Research on the Satisfiability Problem, Its Implementations, and Applications

Department of Computer Science, Aalto University

Research Outline

Our research develops better methods for solving hard combinatorial problems in different areas of computer science, with a particular focus on constraint-based representation and reasoning methods. We have addressed problems arising in machine learning and probabilistic reasoning, including the structure learning problem for Markov networks.

We have observed the challenges to current constraint-based methods posed by simple graph properties. For example, solutions of structure learning for Bayesian networks and some classes of Markov networks require the acyclicity of the network itself (for Bayesian networks) or a related structure (the separator graph for Markov networks). We have identified other graph properties that pose difficulties for standard constraint-based methods, including reachability and path properties in the representation of network-structured systems such as electricity networks.

We have developed methods for handling graph properties more directly, leading to substantially better scalability than existing methods. Specifically, we have introduced high-performance SAT solvers that often handle graph properties much better than what is possible by encoding these properties as conventional clausal constraints (disjunctions of literals.) We have called this "Satisfiability modulo Graphs" because of the analogy with the "Satisfiability modulo Theories" framework.

We have implemented the results of our research as extensions to the high-performance SAT solvers MiniSAT and Glucose. The implementations currently publicly available support graph acyclicity and s-t-reachability.
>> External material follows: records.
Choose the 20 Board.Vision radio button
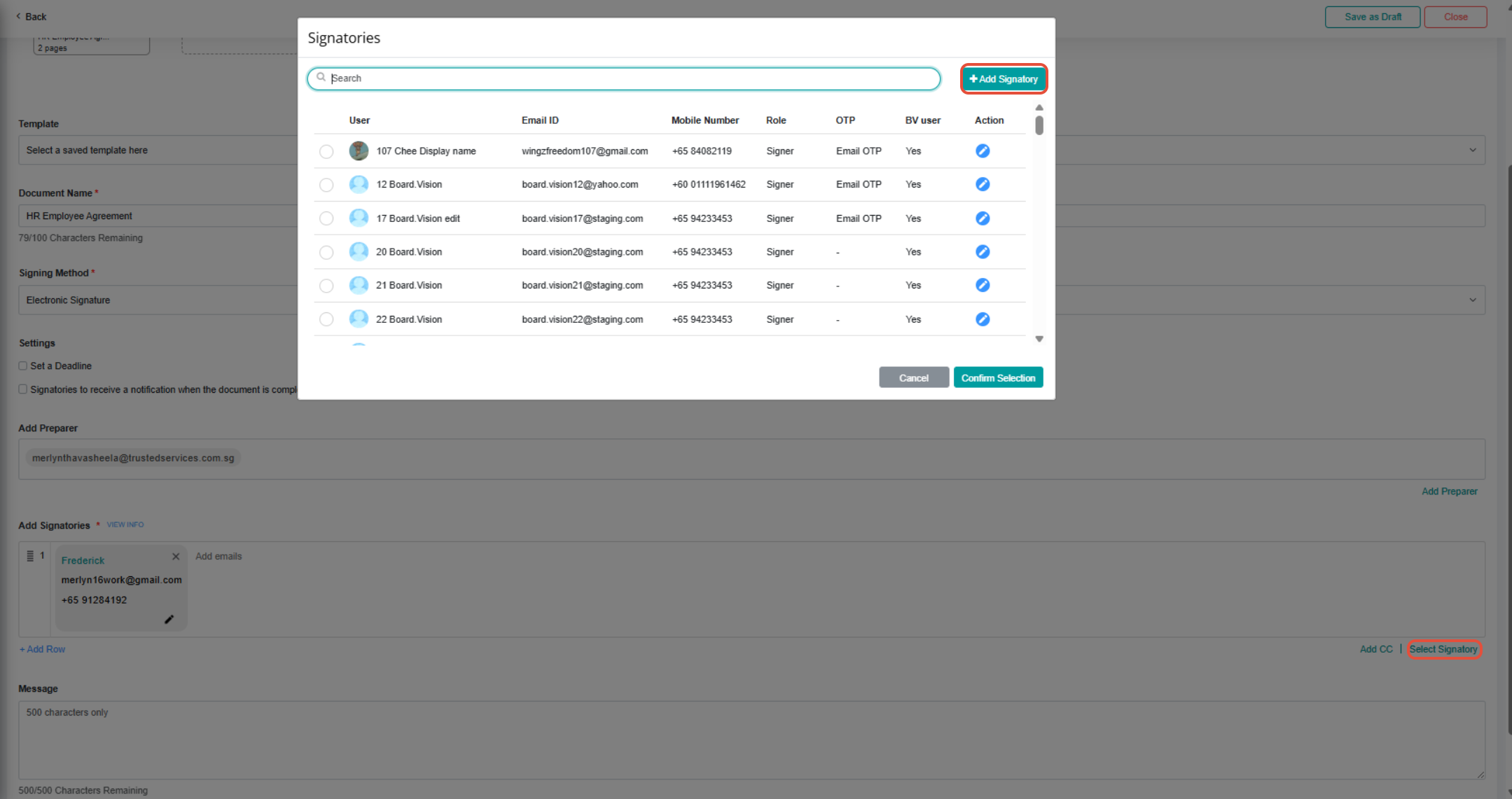The height and width of the screenshot is (799, 1512). (326, 252)
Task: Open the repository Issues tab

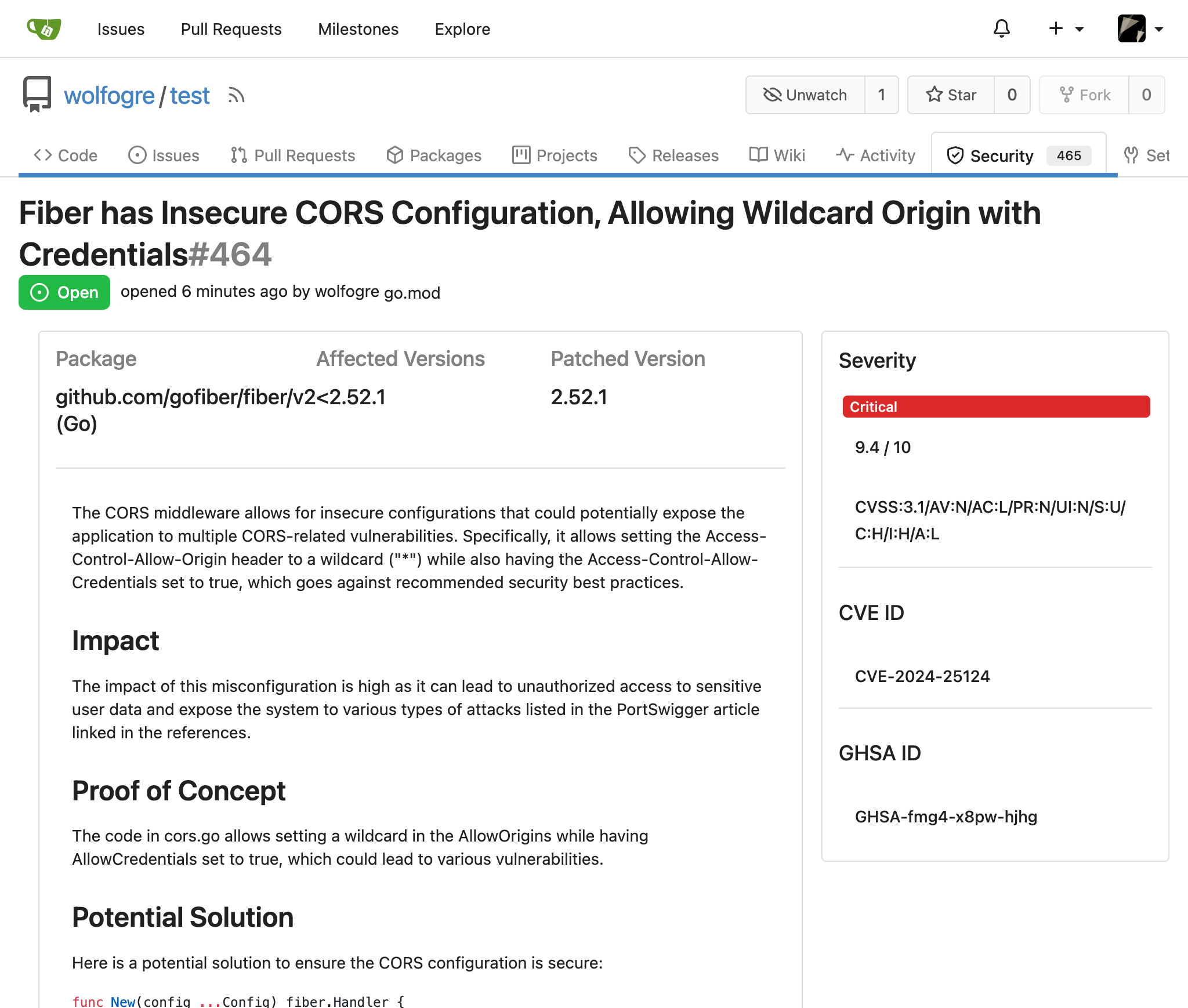Action: (164, 155)
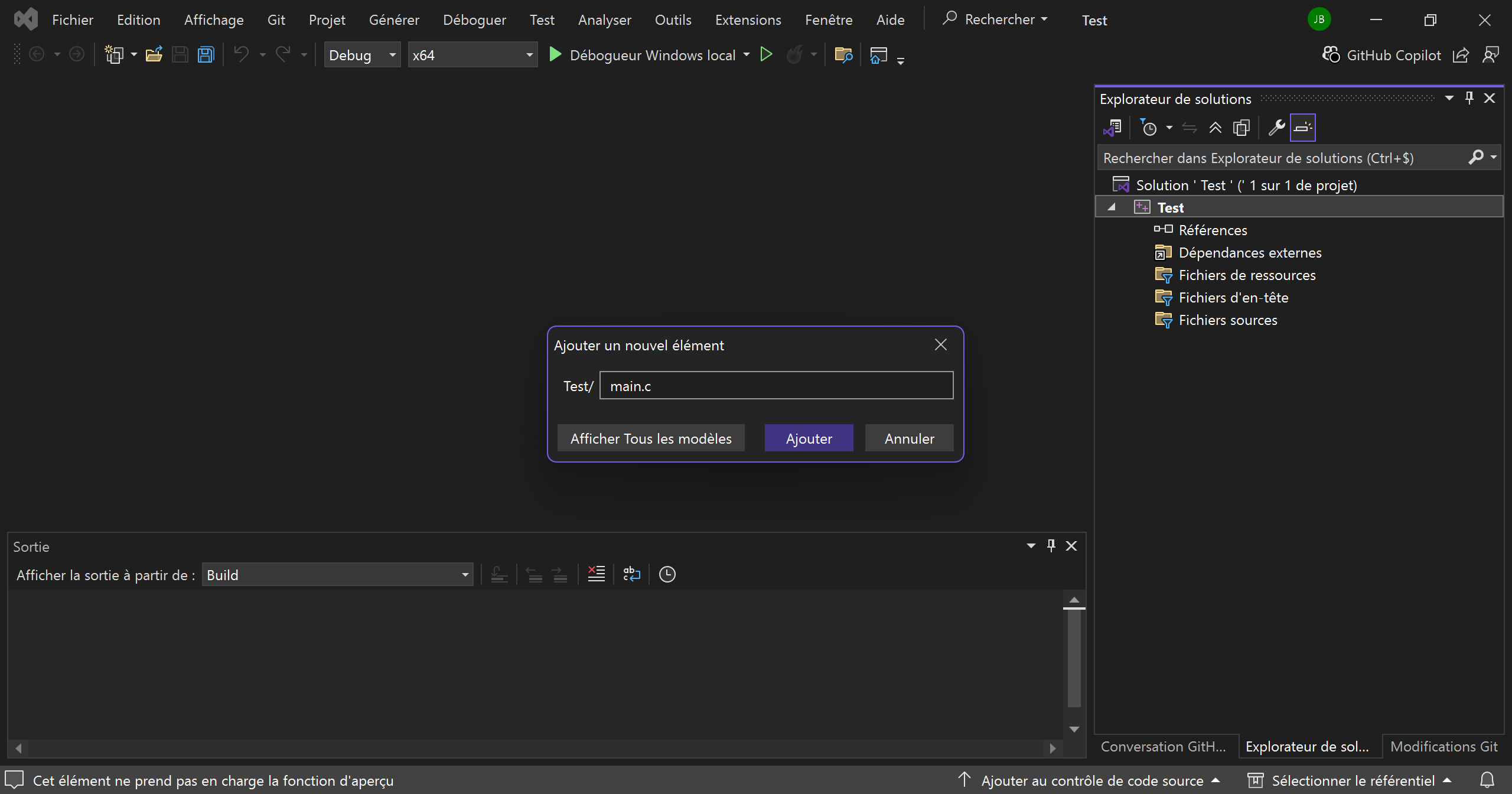This screenshot has height=794, width=1512.
Task: Click the Open File folder icon
Action: pos(154,55)
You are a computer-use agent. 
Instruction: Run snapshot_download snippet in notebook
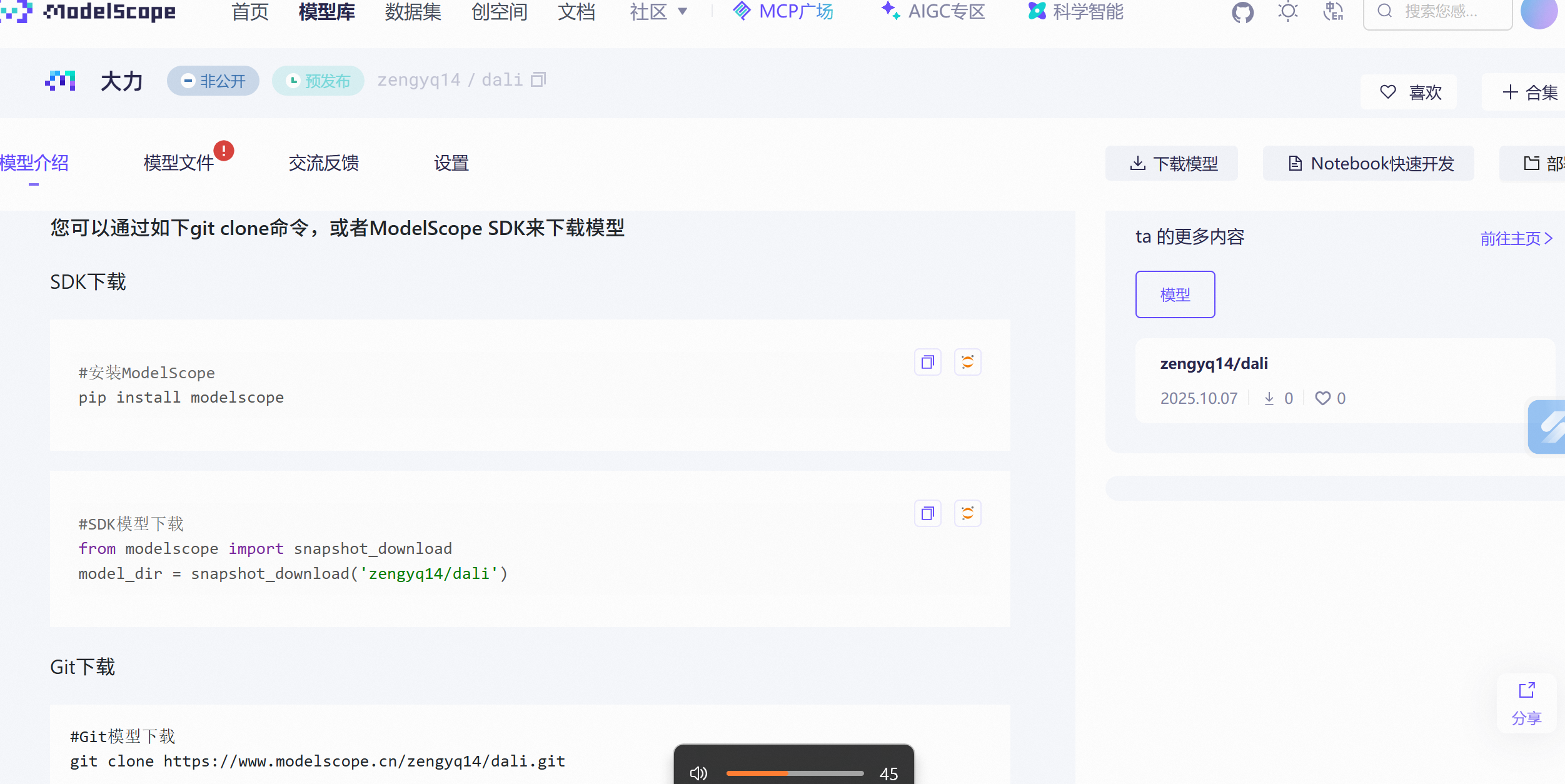tap(967, 513)
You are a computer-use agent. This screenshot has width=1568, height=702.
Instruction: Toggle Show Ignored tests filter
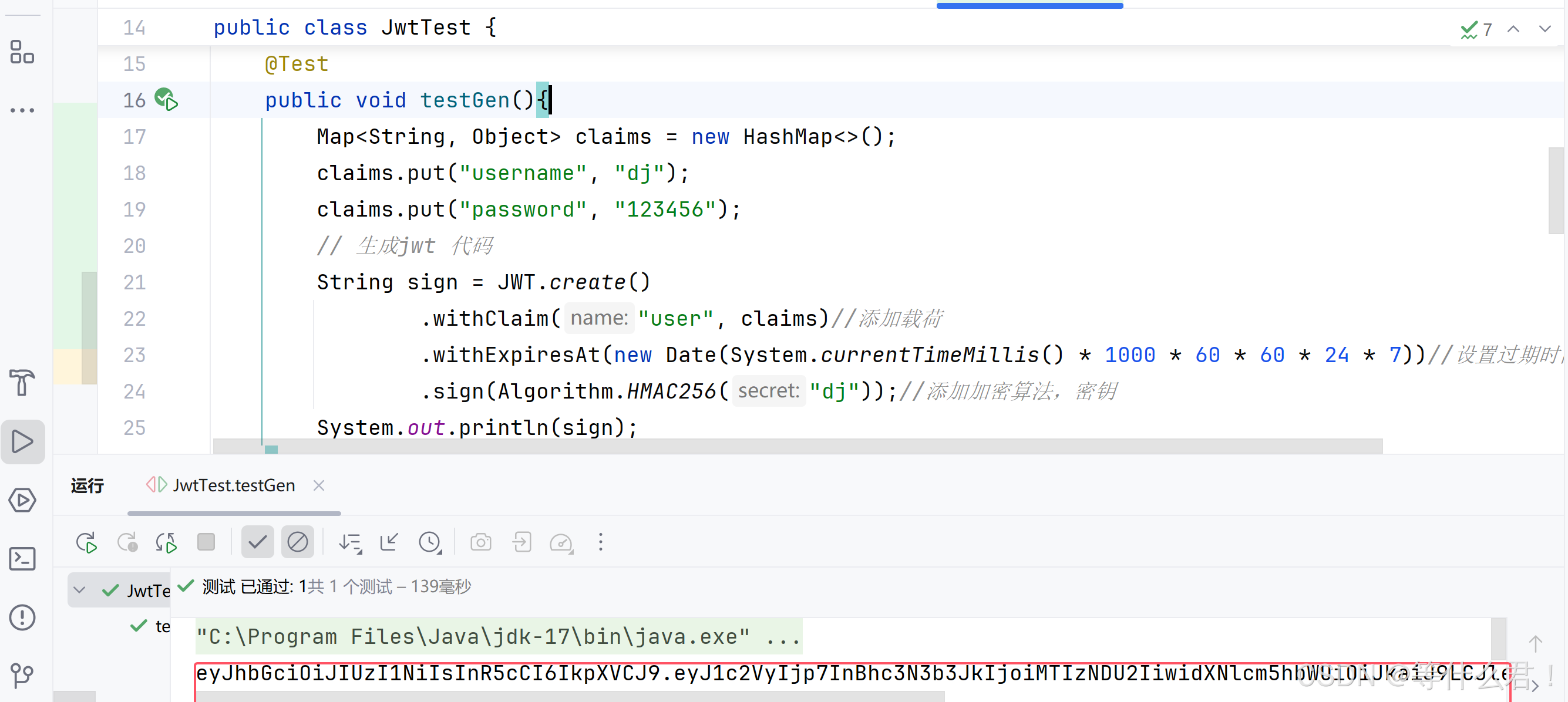pos(297,541)
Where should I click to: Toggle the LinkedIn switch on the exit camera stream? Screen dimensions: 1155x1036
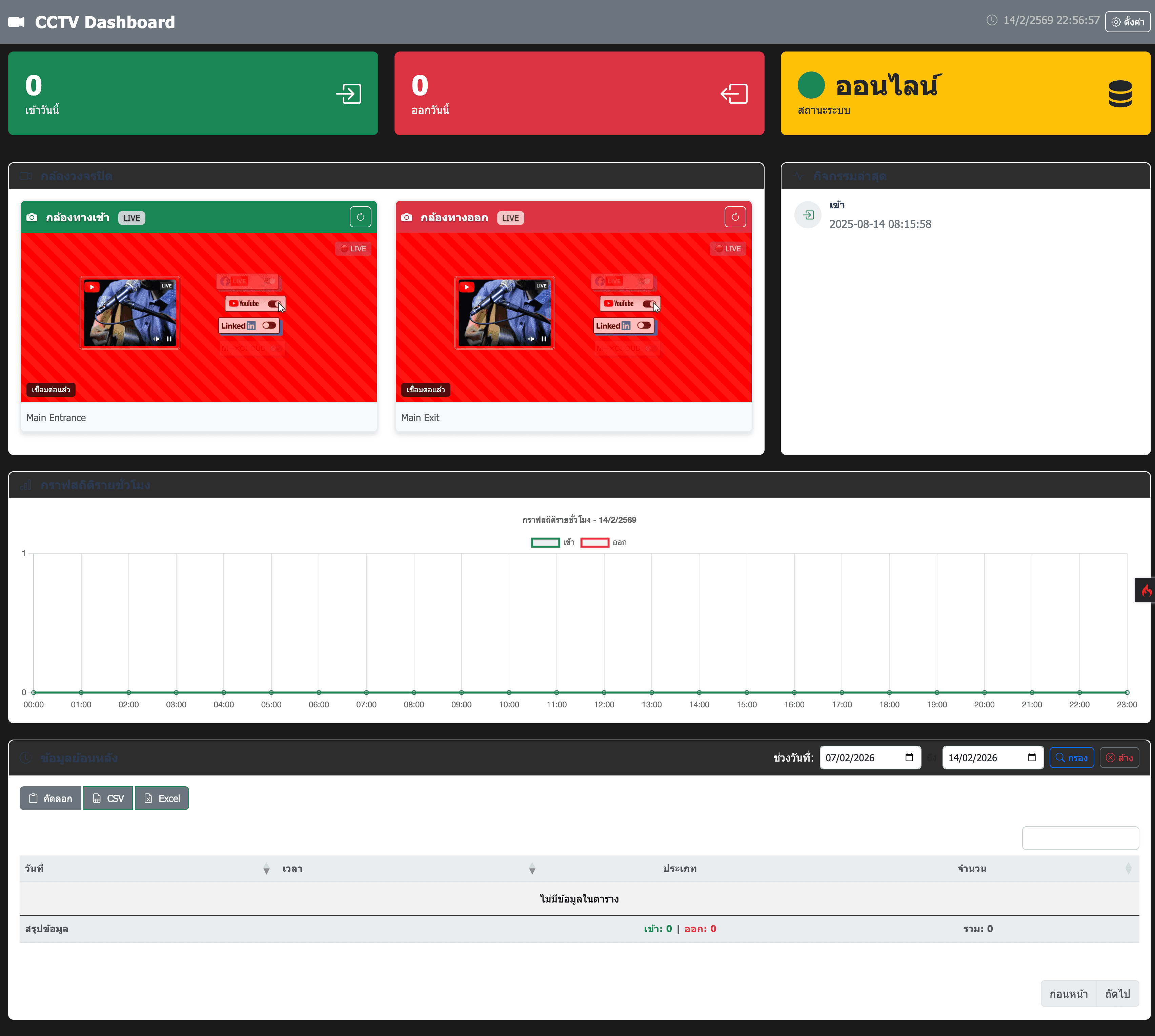(644, 325)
The main applications for our work we see the solution of hard combinatorial problems about graphs and networked systems, as well as reasoning with very expressive knowledge representation languages. The standard frameworks for solving many of these problems have been satisfiability (SAT) and Satisfiability modulo Theories (SMT). Unlike in many other important applications of SAT and SMT, such as those arising in computer-aided verification CAV or AI planning, encoding of graph properties in SAT or SMT is not very effective: either the encoding size is prohibitively high, or the inferences enabled by the encodings are weaker than what is satisfactory. This has prompted us to address the graph problems more directly in our Satisfiability modulo Graphs framework.



J. Corander, T. Janhunen, J. Rintanen, H. Nyman and J. Pensar. Learning chordal Markov networks by constraint satisfaction. In Advances in Neural Information Processing Systems 26, Proceedings of the Neural Information Processing Conference (NIPS'13), pages 1349-1357, 2014.

M. Gebser, T. Janhunen, and J. Rintanen. Answer Set Programming as SAT modulo Acyclicity. In ECAI 2014. Proceedings of the 21st European Conference on Artificial Intelligence, to appear, 2014.

M. Gebser, T. Janhunen, and J. Rintanen. ASP encodings of acyclicity properties. In Proceeding of the International Conference on Knowledge Representation and Reasoning, AAAI Press, 2014.

M. Gebser, T. Janhunen, and J. Rintanen. SAT modulo Graphs: Acyclicity. In Proceedings of the European Conference on Logic in Artificial Intelligence, Lecture Notes in Computer Science 8761, Springer-Verlag, 2014.